## Source material
((

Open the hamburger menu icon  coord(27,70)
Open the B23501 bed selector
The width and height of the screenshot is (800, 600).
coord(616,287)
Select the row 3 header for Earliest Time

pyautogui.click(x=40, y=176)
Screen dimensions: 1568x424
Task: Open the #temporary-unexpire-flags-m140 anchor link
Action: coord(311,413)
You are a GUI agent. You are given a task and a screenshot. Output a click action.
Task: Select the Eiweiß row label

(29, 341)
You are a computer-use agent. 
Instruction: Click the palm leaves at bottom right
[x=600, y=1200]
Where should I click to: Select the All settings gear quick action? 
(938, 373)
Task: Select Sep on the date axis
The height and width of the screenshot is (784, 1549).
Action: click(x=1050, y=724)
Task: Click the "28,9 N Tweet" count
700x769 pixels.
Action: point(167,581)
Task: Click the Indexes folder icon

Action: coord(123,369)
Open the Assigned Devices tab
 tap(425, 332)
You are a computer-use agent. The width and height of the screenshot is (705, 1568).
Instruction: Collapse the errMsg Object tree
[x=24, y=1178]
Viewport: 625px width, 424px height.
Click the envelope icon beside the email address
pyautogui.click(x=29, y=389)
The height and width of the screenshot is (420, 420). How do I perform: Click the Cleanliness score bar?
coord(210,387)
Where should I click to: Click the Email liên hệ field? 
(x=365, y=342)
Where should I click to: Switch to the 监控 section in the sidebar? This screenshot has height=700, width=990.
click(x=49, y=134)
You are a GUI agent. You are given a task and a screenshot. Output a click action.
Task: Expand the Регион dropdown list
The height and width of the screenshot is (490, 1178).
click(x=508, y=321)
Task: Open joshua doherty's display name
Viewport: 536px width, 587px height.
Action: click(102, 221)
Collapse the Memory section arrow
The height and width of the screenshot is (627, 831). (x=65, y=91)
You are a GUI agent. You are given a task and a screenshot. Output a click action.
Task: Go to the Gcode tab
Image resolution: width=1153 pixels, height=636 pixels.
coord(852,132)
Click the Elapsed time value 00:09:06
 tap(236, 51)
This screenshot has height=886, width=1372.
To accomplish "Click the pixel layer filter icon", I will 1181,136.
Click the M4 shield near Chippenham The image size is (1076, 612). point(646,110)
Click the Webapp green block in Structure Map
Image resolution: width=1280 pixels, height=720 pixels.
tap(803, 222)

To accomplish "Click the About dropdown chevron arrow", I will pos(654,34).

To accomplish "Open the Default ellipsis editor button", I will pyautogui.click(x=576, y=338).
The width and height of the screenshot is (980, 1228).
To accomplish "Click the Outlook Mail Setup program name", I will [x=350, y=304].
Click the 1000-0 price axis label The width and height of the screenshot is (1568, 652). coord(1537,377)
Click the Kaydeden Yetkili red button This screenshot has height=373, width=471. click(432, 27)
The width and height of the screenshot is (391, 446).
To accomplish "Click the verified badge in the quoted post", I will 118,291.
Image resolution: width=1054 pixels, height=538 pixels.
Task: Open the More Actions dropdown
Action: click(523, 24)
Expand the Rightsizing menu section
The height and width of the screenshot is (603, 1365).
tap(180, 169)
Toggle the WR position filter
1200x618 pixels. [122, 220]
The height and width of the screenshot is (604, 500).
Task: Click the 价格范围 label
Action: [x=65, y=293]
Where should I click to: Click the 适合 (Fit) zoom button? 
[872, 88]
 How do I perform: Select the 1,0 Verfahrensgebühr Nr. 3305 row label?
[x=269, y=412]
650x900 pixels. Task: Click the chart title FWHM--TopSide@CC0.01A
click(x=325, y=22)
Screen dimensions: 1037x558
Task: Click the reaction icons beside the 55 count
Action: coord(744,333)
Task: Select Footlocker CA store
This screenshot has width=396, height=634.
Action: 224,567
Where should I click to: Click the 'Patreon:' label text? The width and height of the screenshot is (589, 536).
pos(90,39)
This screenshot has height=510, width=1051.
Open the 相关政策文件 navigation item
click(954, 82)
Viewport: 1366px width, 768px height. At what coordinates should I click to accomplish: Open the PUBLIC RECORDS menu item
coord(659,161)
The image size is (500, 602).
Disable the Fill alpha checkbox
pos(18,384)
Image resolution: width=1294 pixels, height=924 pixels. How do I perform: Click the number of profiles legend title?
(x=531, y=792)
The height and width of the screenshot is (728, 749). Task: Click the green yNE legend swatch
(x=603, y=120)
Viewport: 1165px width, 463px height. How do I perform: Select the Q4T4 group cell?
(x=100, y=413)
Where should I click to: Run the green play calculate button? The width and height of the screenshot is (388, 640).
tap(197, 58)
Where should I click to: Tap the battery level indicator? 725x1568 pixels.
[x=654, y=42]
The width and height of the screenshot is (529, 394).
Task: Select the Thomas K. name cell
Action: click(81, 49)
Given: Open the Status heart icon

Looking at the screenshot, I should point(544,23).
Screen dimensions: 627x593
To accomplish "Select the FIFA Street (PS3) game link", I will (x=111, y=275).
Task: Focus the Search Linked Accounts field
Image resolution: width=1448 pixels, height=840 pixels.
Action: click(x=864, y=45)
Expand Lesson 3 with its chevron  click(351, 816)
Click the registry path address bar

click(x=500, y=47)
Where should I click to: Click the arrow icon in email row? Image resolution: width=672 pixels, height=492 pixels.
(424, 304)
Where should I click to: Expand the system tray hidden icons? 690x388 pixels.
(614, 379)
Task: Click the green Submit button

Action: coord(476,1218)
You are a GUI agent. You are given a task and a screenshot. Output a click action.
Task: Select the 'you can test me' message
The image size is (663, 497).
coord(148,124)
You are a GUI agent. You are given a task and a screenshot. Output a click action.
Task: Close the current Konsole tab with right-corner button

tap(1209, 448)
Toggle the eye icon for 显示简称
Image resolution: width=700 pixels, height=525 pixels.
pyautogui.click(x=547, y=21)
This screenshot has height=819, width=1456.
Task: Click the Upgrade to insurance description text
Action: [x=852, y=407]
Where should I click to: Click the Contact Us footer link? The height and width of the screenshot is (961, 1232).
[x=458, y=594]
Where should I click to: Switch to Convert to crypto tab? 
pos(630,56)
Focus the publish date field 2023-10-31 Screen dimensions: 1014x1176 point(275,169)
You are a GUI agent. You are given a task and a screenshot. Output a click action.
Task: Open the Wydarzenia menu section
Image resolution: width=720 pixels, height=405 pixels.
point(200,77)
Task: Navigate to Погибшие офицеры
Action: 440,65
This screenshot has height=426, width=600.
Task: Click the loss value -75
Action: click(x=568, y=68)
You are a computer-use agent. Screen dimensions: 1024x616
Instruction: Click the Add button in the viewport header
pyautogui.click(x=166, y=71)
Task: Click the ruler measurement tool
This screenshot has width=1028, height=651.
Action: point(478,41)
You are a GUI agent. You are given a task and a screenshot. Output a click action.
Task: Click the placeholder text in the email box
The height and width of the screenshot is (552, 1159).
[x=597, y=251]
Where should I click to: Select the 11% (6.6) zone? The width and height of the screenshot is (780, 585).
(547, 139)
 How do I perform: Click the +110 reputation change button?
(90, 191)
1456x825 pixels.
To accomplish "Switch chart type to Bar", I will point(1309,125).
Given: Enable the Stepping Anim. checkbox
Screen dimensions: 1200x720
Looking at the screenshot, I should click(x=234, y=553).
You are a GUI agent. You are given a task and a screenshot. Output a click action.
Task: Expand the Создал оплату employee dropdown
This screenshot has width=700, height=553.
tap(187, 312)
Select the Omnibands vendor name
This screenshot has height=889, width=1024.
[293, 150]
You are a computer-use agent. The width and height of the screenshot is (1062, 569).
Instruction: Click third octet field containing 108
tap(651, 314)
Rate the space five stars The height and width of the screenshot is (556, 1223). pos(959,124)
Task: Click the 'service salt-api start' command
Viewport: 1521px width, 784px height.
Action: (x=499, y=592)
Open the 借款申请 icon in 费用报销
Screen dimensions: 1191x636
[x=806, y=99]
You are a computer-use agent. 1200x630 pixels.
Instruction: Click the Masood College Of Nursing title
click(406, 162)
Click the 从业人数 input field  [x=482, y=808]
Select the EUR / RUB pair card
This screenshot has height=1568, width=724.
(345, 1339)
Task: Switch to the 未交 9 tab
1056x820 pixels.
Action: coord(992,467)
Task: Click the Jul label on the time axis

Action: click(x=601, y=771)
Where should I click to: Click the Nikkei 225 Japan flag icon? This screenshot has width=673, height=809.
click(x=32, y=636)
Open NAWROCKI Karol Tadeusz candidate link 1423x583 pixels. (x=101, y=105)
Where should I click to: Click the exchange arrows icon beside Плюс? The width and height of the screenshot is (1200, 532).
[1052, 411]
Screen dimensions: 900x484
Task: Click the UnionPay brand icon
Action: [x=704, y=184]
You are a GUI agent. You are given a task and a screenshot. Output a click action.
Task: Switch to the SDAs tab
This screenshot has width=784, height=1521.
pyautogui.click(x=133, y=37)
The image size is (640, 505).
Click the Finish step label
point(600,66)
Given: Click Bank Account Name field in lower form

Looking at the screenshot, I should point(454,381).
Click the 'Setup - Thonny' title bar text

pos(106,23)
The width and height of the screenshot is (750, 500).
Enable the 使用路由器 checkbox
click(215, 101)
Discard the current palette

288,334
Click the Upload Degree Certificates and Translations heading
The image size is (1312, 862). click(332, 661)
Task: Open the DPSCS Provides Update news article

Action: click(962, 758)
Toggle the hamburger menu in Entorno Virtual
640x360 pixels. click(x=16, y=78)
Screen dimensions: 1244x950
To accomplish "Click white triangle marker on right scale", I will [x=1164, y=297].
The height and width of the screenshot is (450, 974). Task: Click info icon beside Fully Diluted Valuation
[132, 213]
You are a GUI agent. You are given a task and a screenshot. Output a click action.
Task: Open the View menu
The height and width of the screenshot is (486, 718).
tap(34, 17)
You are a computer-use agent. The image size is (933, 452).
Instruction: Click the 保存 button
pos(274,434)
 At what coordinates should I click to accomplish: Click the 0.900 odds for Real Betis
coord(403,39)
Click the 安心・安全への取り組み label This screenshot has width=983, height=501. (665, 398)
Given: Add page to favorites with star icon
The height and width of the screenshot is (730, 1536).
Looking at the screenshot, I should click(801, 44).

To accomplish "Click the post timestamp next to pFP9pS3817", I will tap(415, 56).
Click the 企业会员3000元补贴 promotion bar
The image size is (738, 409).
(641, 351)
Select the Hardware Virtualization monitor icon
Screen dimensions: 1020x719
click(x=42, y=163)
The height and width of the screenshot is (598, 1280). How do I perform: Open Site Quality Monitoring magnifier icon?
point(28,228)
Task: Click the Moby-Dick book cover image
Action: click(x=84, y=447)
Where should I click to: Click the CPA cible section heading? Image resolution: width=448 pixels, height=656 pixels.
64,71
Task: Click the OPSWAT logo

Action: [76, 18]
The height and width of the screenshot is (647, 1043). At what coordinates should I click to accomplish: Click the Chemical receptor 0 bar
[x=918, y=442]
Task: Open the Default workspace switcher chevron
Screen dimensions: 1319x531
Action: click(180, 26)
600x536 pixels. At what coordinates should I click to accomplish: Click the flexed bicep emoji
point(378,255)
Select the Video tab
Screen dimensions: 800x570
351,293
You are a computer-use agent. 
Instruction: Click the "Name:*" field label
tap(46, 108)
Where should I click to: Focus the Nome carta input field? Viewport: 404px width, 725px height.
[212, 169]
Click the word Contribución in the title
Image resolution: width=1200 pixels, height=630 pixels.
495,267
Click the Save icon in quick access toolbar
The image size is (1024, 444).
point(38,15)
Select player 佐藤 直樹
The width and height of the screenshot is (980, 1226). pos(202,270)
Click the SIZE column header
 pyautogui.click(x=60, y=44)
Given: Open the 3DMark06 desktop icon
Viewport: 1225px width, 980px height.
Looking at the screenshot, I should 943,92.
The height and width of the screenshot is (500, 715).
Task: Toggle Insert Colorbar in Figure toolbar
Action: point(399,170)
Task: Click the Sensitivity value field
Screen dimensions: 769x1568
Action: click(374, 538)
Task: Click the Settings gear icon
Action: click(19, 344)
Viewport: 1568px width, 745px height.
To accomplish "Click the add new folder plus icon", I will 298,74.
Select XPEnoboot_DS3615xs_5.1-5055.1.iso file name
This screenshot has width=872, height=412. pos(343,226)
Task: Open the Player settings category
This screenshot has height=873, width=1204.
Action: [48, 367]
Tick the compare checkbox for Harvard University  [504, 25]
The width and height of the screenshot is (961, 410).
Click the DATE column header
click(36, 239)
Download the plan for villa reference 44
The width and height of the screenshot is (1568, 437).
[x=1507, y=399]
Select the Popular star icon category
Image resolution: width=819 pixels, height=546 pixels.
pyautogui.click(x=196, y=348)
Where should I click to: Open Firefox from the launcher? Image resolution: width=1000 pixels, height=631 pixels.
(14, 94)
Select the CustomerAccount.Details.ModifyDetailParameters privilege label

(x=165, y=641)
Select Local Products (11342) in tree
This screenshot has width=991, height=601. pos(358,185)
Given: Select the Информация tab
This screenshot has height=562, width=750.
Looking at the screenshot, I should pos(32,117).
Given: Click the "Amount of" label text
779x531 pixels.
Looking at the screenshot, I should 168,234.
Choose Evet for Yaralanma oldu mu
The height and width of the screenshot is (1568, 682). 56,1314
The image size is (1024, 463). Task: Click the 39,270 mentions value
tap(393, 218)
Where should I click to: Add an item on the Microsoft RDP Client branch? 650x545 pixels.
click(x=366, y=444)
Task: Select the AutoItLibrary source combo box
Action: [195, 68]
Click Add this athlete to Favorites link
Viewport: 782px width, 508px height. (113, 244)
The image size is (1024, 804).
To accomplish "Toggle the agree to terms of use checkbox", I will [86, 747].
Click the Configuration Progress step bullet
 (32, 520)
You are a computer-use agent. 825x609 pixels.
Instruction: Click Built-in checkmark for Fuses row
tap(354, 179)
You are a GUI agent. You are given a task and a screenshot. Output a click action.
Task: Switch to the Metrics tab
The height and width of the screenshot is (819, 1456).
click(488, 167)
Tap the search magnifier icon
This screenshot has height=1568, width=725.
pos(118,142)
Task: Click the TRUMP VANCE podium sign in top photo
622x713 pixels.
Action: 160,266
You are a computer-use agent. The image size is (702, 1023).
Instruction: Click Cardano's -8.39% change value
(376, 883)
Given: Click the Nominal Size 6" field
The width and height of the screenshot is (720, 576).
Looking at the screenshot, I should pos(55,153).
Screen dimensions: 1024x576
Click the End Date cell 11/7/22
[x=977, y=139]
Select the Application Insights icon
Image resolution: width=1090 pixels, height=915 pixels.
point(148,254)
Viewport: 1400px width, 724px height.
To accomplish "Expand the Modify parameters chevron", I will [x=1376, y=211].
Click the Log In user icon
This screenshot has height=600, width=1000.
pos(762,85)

))

Reproduce every line from the entries that holds the word "Default".

To accomplish "Open the Default ellipsis editor button", I will pyautogui.click(x=576, y=338).
Task: Open the Default workspace switcher chevron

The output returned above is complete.